* [Work to be completed] Return the listing exactly as it appears, but strip out the images.

* [Data for the task]
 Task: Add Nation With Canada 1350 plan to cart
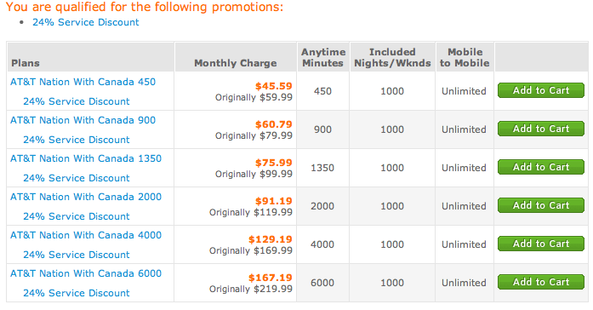541,167
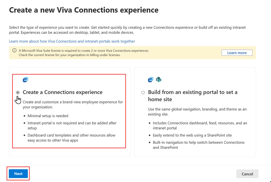
Task: Open link about Viva Connections and intranet portals
Action: coord(72,41)
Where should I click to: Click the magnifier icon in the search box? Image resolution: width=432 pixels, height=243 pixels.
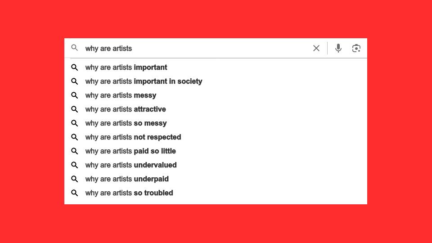[75, 48]
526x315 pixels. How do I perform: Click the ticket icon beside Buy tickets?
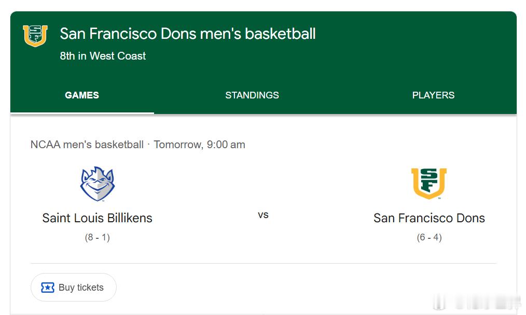point(48,288)
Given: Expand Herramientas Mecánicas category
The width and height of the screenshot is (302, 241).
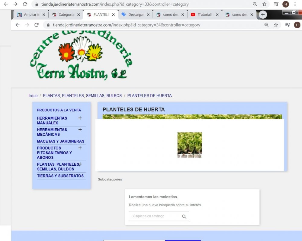Looking at the screenshot, I should (80, 130).
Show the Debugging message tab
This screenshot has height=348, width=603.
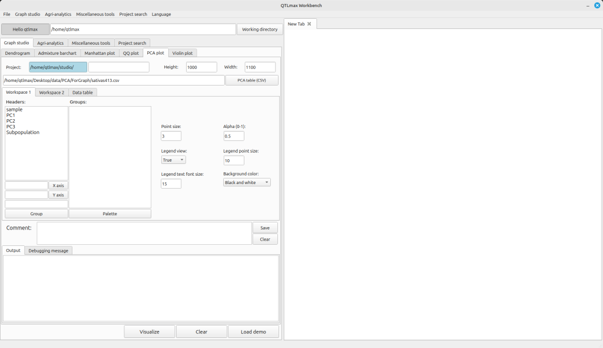[x=48, y=251]
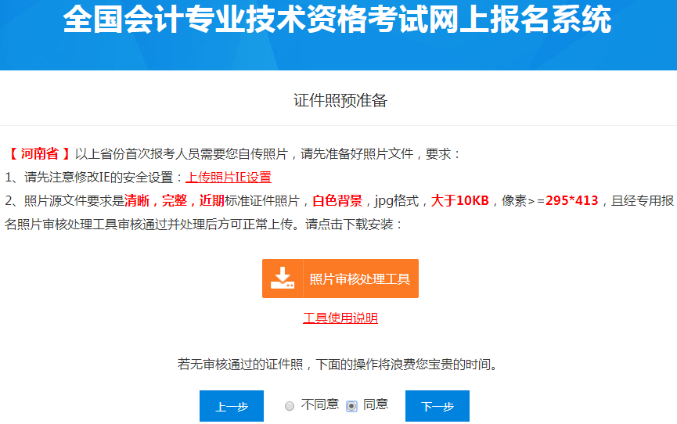Click the download icon on the orange button
The image size is (677, 424).
282,278
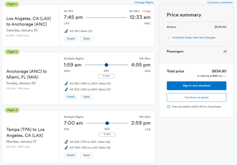Click the airline logo next to AS 359

click(66, 142)
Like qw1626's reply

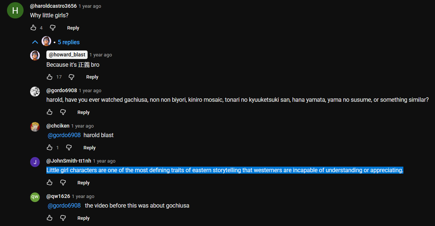[50, 218]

* [Solution to this task]
 Task: Add Nation With Canada 1350 plan to cart
541,167
Task: Open link about Viva Connections and intranet portals
Action: coord(72,41)
Where should I click to: Click the magnifier icon in the search box? Image resolution: width=432 pixels, height=243 pixels.
[75, 48]
526x315 pixels. How do I perform: Click the ticket icon beside Buy tickets?
point(48,288)
Given: Expand Herramientas Mecánicas category
The width and height of the screenshot is (302, 241).
Looking at the screenshot, I should (80, 130).
Show the Debugging message tab
This screenshot has height=348, width=603.
[x=48, y=251]
Click the download icon on the orange button
The image size is (677, 424).
282,278
Click the airline logo next to AS 359

click(66, 142)
Like qw1626's reply

[50, 218]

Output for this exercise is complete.